FREEMAN Would you like to pull the restraint down now?
NARRATION The challenge is to come up with a restraint system
that holds people comfortably and securely, no matter what
their shape or size.
PASSENGER Feels great. Really secure.
FREEMAN So you feel more secure hanging onto the handles?
PASSENGER If we're going upside down.
FREEMAN We're going upside down.
PASSENGER I'll hold on.
NARRATION Ideally, the restraint system would be adjustable
to fit each rider -- but the time that would take between
rides would make the rollercoaster unprofitable. This system
works well for Cindy, an average sized woman. But Bill, who's
a little larger, would clearly have some problems. The lap
bar is meant to fit snugly across his legs.
FREEMAN Obviously, this is not going to restrain his body
and offer the support that he needs when this vehicle turns
on its side or goes upside down.
NARRATION Bill can be accommodated only by shortening the
lap bar so it can reach his lap. Now the system works fine
for Bill.
FREEMAN Okay, how do you feel?
BILL I feel really secure. There's no place to go.
NARRATION But can it still do a good job on someone Dusty's
size? Arrow's goal is to fit children four feet and taller.
Dusty's four feet four.
FREEMAN Pull that down so it's tight. Feel good? Feel locked
in? Okay.
NARRATION The shoulder restraint only keeps him from falling
forward. it's up to the lap bar to hold him in.
FREEMAN Okay. Dusty, how ya doing?
DUSTY Fine.
FREEMAN Good. Things feel OK here?
DUSTY Yeah.
FREEMAN Okay, your legs are tight, look like they're good
and tight, your arms -- you're holding on a little bit here,
your head's clear, OK, and you're off the seat just a few
inches. Let's turn him back up.
NARRATION Dahl is increasingly confident his system will
hold riders as different in size as Bill and Dusty, comfortably
and securely.
FREEMAN There's a partial compromise here. If I were setting
it just for him, I'd probably move this lap bar another 1
or 2 inches. But the way the seat is designed in the lap bar,
we got a range here, where we can lock him in securely, and
as well deal with someone that probably weighs 4 or 5 times
as much as he does.
NARRATION Devising an effective restraint system was a problem
they'd anticipated. But the first time they put a mock-up
of an entire car on the track, there was a nasty surprise
in store. Because the car sits down between the rails, when
it goes through its barrel roll, the rear passengers are brought
within a dangerous few inches of the track.

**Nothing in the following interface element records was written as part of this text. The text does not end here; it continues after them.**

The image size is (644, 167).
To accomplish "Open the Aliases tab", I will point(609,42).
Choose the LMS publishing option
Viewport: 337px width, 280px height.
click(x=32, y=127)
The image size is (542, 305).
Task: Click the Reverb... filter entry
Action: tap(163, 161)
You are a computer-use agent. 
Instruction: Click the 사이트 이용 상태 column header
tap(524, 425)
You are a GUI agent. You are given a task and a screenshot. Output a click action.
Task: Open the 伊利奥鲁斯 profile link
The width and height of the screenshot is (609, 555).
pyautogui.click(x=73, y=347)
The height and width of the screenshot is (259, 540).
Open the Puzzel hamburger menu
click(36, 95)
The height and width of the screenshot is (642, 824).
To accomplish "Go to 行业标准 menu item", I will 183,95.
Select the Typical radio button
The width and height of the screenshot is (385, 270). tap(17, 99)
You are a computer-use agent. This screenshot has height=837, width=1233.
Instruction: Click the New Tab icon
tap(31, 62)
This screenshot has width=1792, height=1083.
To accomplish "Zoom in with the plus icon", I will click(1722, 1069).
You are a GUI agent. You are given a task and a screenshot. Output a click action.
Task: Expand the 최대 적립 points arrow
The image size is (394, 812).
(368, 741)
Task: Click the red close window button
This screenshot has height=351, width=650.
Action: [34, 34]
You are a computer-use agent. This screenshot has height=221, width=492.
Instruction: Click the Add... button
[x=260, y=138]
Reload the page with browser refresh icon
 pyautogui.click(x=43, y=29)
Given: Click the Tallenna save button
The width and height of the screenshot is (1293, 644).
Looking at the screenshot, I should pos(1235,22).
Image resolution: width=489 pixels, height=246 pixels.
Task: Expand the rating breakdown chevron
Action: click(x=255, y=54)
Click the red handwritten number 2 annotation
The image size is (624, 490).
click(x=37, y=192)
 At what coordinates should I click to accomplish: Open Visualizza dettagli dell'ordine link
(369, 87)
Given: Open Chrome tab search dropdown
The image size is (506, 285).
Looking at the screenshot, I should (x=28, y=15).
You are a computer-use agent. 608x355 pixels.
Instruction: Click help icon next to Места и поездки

FREEMAN Boy, look at that.
ASSISTANT That looks pretty close.
FREEMAN You know, we haven't had to deal with this before,
in that the tracks have always been pretty well under the
vehicle. But this track's coming right up around as we go
through the spiral. We're going to have to do some shielding
here, some more shielding than we normally do. One thing I
don't want to do is close this in with a canopy. We've got
to keep the vehicle open to maintain the thrill of the ride.
NARRATION But in the end, a small rear canopy is the only
solution to making sure hair and hands don't get caught between
wheels and track. At last, it's time to erect the test track
-- one quarter of the finished ride. The joins must be precise
to avoid dangerous lurches. But even the greatest care doesn't
mean the coaster will run as predicted. While expected speeds
and forces were all carefully calculated, they were based
on assumptions about wheel friction. And this is the first
time a coaster has alternated riding on top and bottom wheels.
If the friction is less than expected, the coaster will run
faster than planned -- maybe dangerously so. Which is why
the first passenger won't be a person, but a machine -- an
accelerometer. It's much like the student's home-made force
meters, but it records front-and-back and side-to-side forces,
as well as up-and-down. Three years after work began, the
coaster is hoisted into position for its maiden voyage. The
starting height is still something of a guess. If it's too
low, the car may not pick up enough speed to make it around
the track.
FREEMAN There's always that feeling inside -- you know --
what can happen that we don't know about yet? And maybe it'll
end up just going back and forth right here in the dip and
not make it all around or something like that.
NARRATION The moment of truth. It looks like a perfect run
-- but were the forces recorded by the accelerometer in line
with predictions? All seems to be well -- even in the critical
region under the line when the coaster is hanging upside down.
So it's safe for a human rider. Who will it be?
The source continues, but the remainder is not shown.